Why onboarding links matter
New employees often receive too many messages at once. They need logins, documents, training materials, policies, forms, and instructions. A clean onboarding link pack makes the first week easier and helps the new person become productive faster.
Create a welcome section
Start with a simple welcome section that includes the main workspace link, company overview, contact person, and first-week checklist. This gives the new person a clear starting point.
Add essential accounts
List the systems the employee needs, such as email, scheduling, payroll, file storage, task management, customer support, and internal tools. Do not include passwords. Instead, explain how access will be granted or who will send invitations.

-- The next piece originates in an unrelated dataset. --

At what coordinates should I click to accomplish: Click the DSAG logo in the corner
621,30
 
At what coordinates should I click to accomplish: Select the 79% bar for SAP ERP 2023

Include policies and reference pages
Add links to important policies, handbooks, time-off instructions, security guidelines, and communication rules. These pages should be easy to find after onboarding, not buried in an old email.
Add role-specific resources
A designer, developer, manager, and support team member do not need the same links. Create role-based sections so people only see what is relevant to their work.
Use a checklist
A checklist helps both the manager and the new employee track progress. Items might include setting up email, joining the workspace, reviewing policies, completing training, and confirming access to required tools.
Keep it updated
Onboarding resources become outdated quickly. Review the link pack whenever software changes, policies update, or a new role is added.
FAQ
Who is this guide for?
This guide is for small business owners, freelancers, agencies, and teams that want a cleaner way to manage links, files, notes, and repeatable work.
Do I need a complicated system to start?
No. Start with the resources your team uses every week, organize them into clear categories, and improve the workspace over time.